Custas a cargo do recorrido.
Lisboa, 6-12-2012
1- Artigo 109.º Cessação da utilização
1 - Sem prejuízo do disposto nos n.os 1 e 2 do artigo 2.º do Decreto-Lei n.º 281/99, de 26 de Julho, o presidente da câmara municipal é competente para ordenar e fixar prazo para a cessação da utilização de edifícios ou de suas fracções autónomas quando sejam ocupados sem a necessária autorização de utilização ou quando estejam a ser afetos a fim diverso do previsto no respectivo alvará.

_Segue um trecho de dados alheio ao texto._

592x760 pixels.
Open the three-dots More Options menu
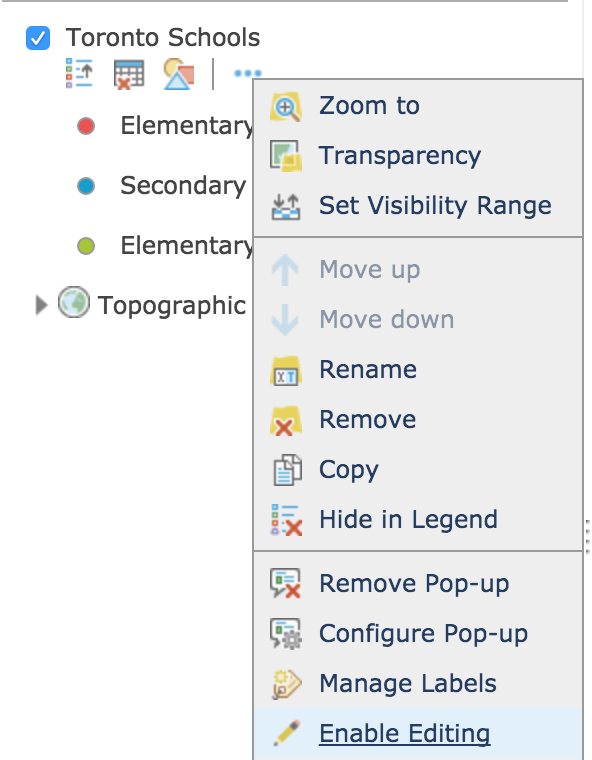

2 - Quando os ocupantes dos edifícios ou suas fracções não cessem a utilização indevida no prazo fixado, pode a câmara municipal determinar o despejo administrativo, aplicando-se, com as devidas adaptações, o disposto no artigo 92.º
3 - O despejo determinado nos termos do número anterior deve ser sobrestado quando, tratando-se de edifício ou sua fracção que estejam a ser utilizados para habitação, o ocupante mostre, por atestado médico, que a execução do mesmo põe em risco de vida, por razão de doença aguda, a pessoa que se encontre no local.
4 - Na situação referida no número anterior, o despejo não pode prosseguir enquanto a câmara municipal não providencie pelo realojamento da pessoa em questão, a expensas do responsável pela utilização indevida, nos termos do artigo anterior.